[PF05] 養育・教育関係者における発達観の特徴と課題
幼児期の行動に着目して
キーワード:発達段階, 発達の諸機能連関, 発達観
子どもの発達を理解し,養育と教育にうまくつなげてゆくことが求められている。「小1プロブレム」に含まれる発達上の問題は,就学前の養育や保育の課題でもあろう。児童期前期に示される発達的共感及び系列操作の発達は本来であれば幼児期後期に見られる自己の多面的評価や「間」の世界の獲得を土台にしたものである。
子どもの発達は,家庭養育や学校教育と密接な結びつきがあり,養育や教育のもつ主導的役割を今こそ確認する必要がある。親及び教師が子どもの学習や発達特性をしっかり理解して実践化することが大切である。

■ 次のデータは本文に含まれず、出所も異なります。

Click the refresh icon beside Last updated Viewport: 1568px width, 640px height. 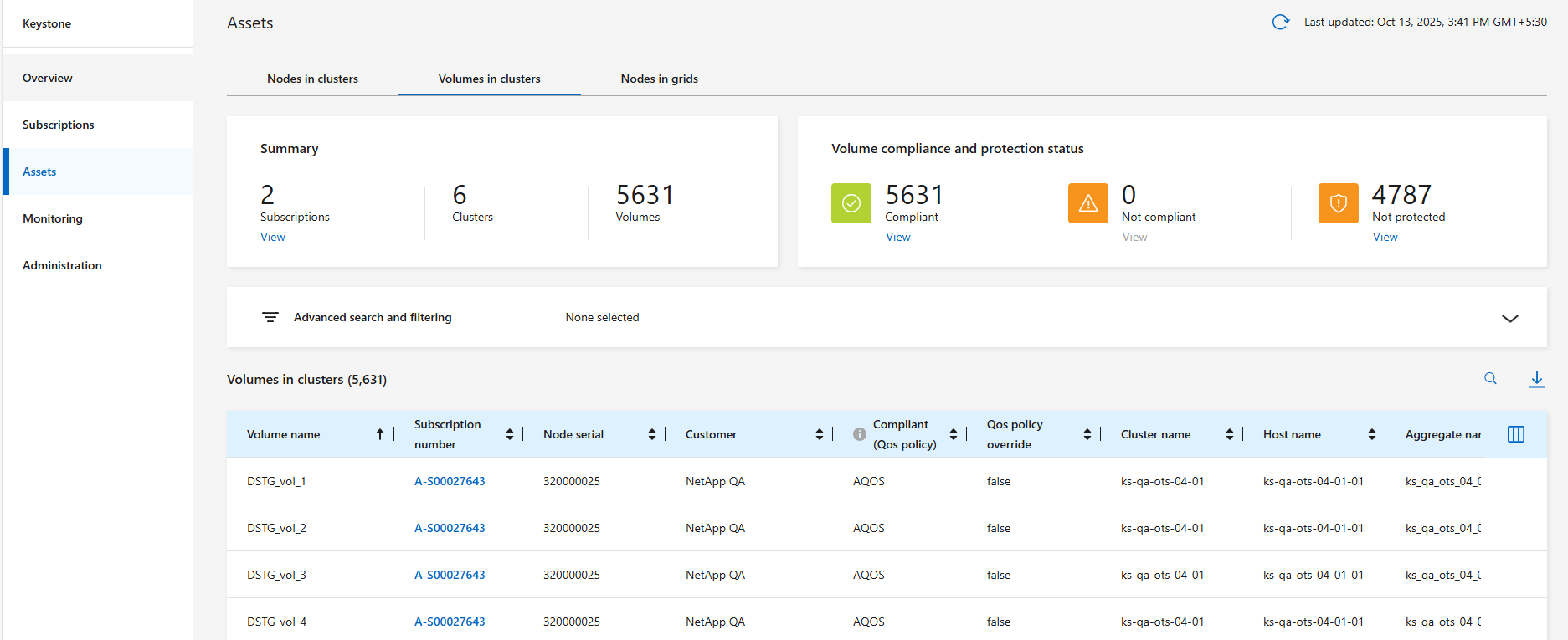(x=1280, y=23)
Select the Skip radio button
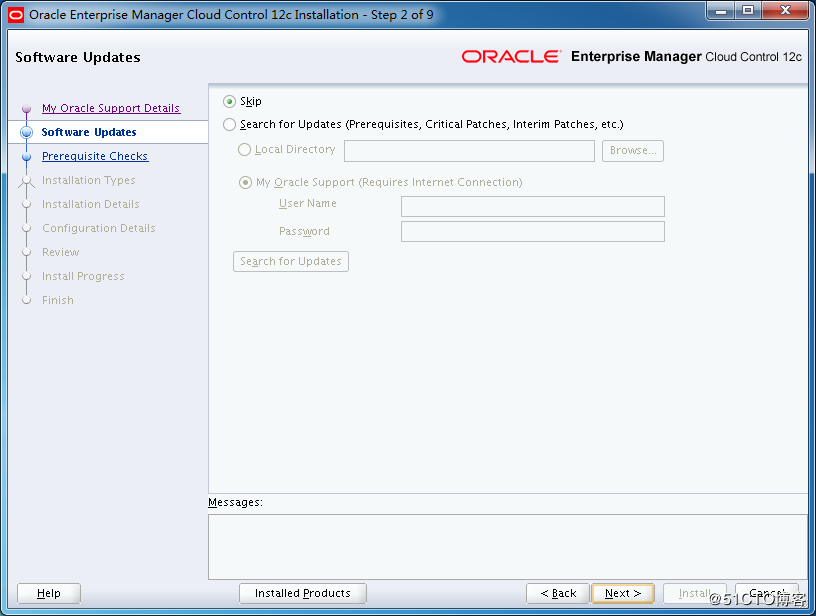Image resolution: width=816 pixels, height=616 pixels. pos(230,101)
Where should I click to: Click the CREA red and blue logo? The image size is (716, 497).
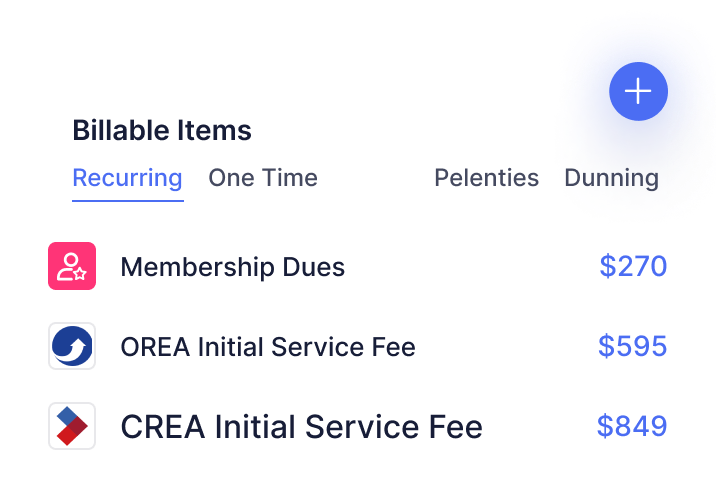point(72,426)
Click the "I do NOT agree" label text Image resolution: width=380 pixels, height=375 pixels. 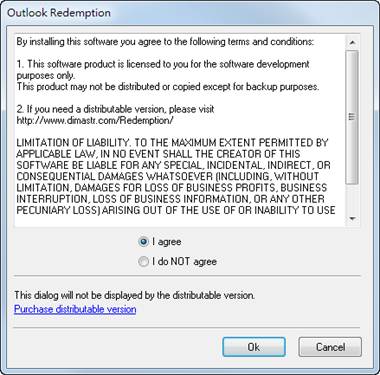184,262
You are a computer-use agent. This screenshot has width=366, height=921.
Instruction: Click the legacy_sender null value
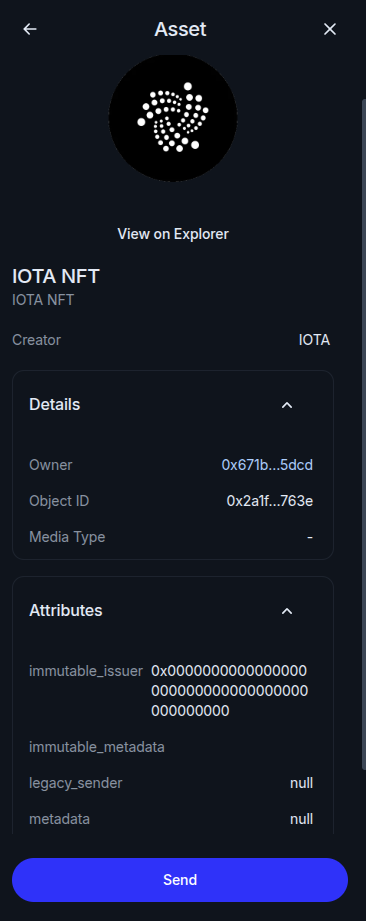301,783
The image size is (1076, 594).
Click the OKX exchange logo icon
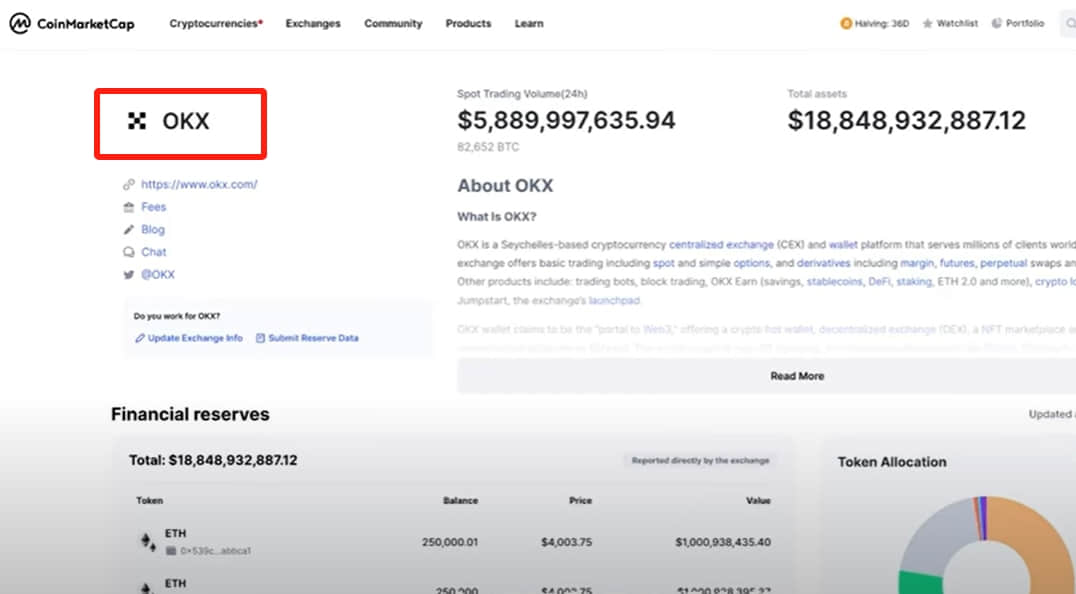[137, 121]
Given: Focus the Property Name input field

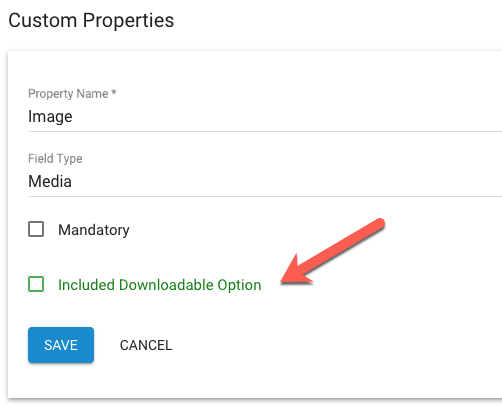Looking at the screenshot, I should tap(265, 117).
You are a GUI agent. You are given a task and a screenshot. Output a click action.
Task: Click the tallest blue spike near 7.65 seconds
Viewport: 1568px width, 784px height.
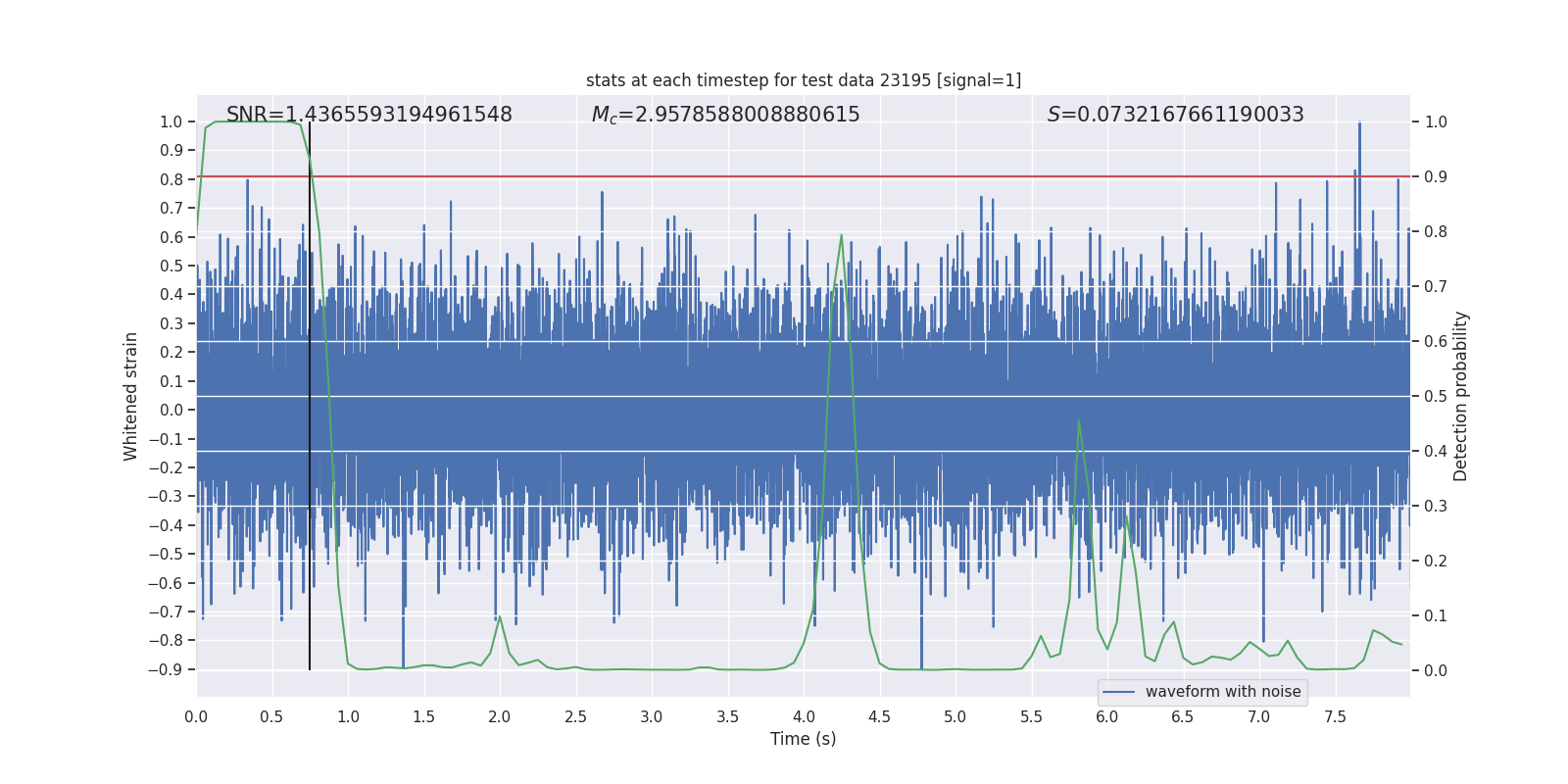click(1359, 123)
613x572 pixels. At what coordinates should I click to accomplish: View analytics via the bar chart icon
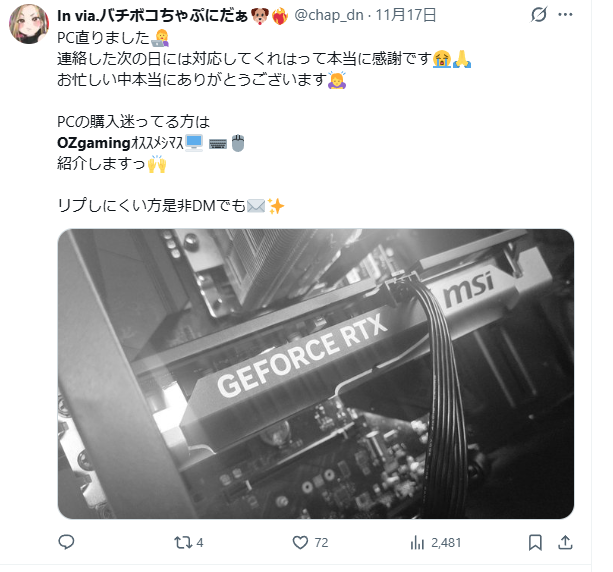(x=417, y=543)
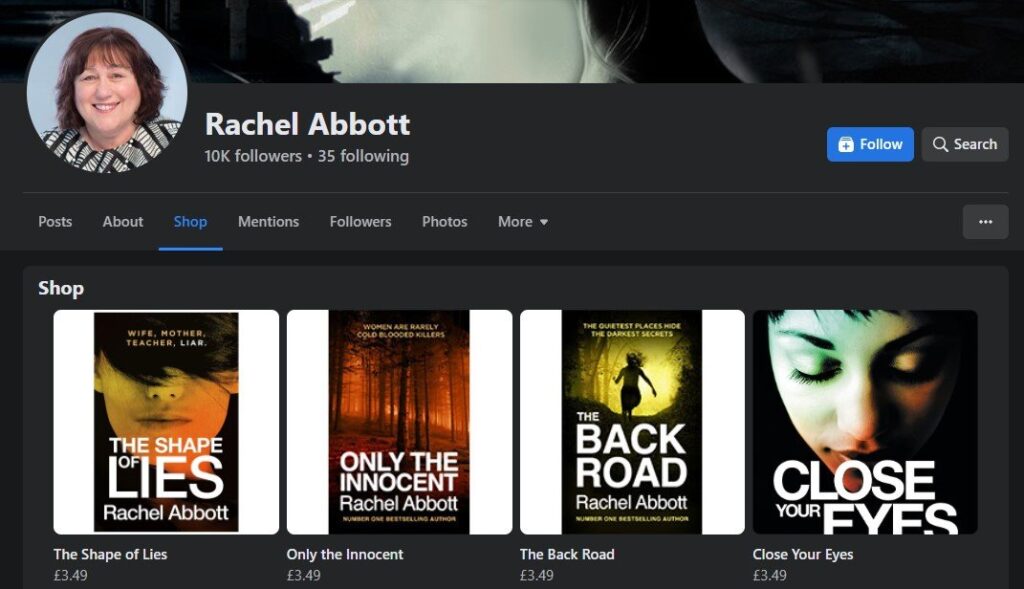Open the Followers tab

[x=360, y=221]
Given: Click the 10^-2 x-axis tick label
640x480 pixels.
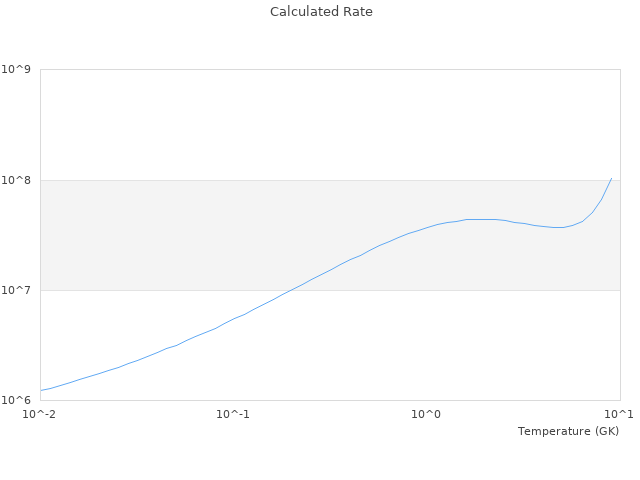Looking at the screenshot, I should point(40,414).
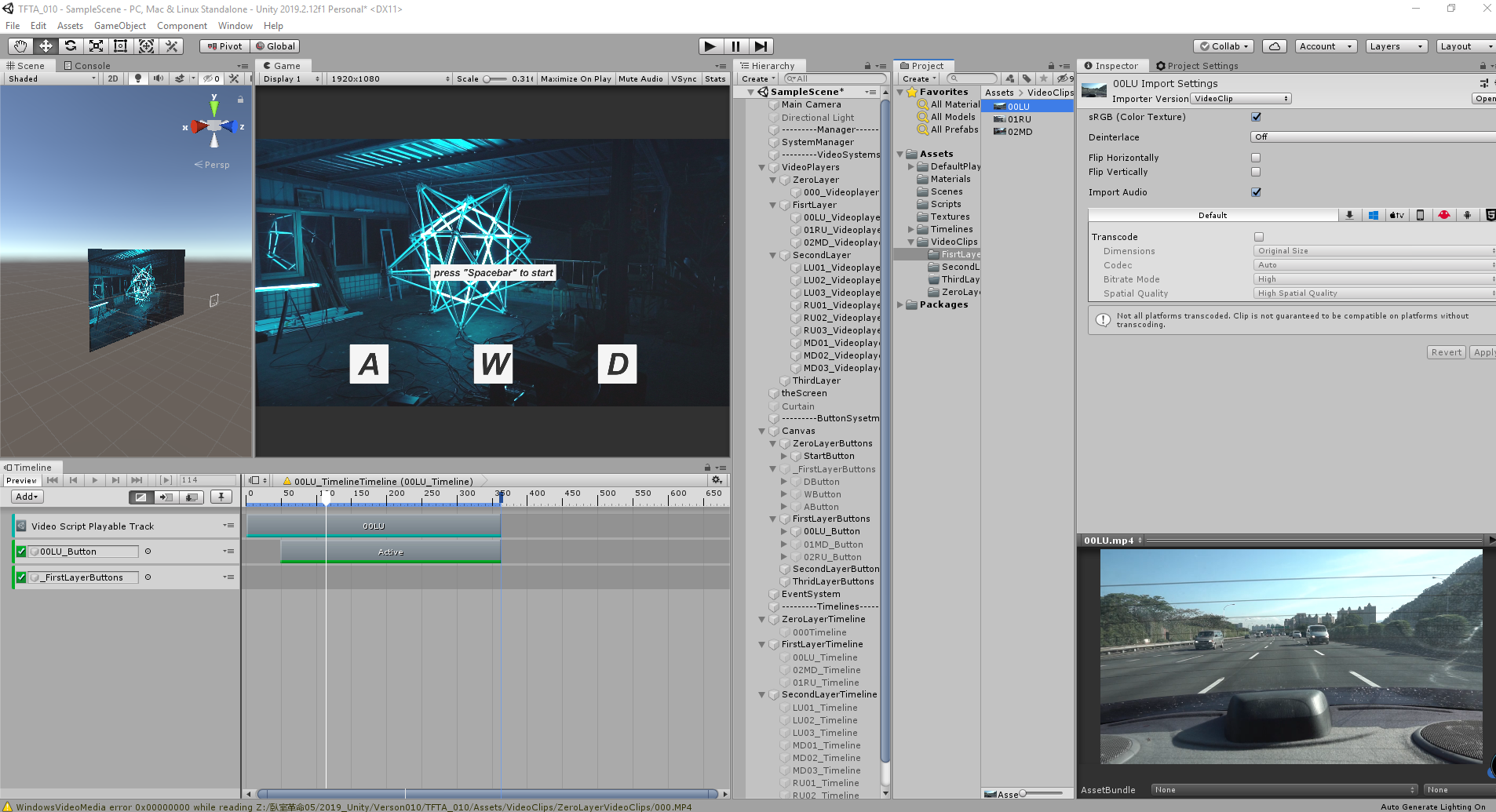The image size is (1496, 812).
Task: Click the Step forward button
Action: pos(761,46)
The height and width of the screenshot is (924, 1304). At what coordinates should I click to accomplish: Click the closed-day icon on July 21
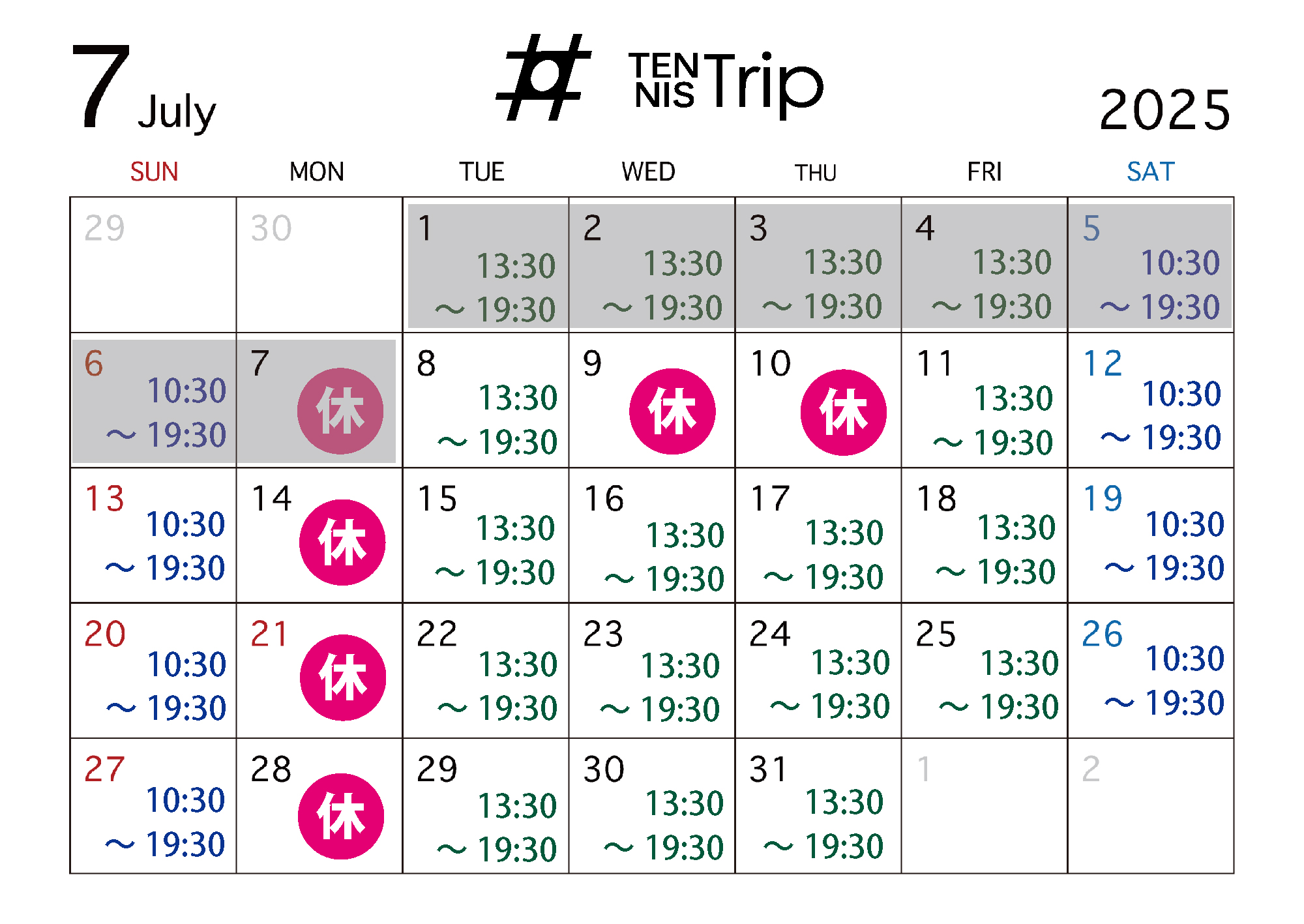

子どもの発達上の問題を解決するために,養育・教育と発達の相互作用の問題を明らかにする必要があろう。
本調査研究では親,幼稚園と小学校の教師,そして教師志望の学生を対象にして,発達段階・水準,発達の機能連関性の理解程度を明らかにして,今後の課題を示すことを目的にする。
方 法
1. 調査対象 国立大学教育学部学生22名,幼稚園教師31名,小学校教師31名,保護者22名,計98名。
2. 調査内容 幼児期の子どもの行動22項目及びDistracter項目1項目,計23項目。運動(7項目),手指操作(8項目),言語・認識(7項目)の各発達機能に関する行動が,1歳半,2歳半~3歳ごろ,4歳,5歳~6歳ごろの4時期に区分される。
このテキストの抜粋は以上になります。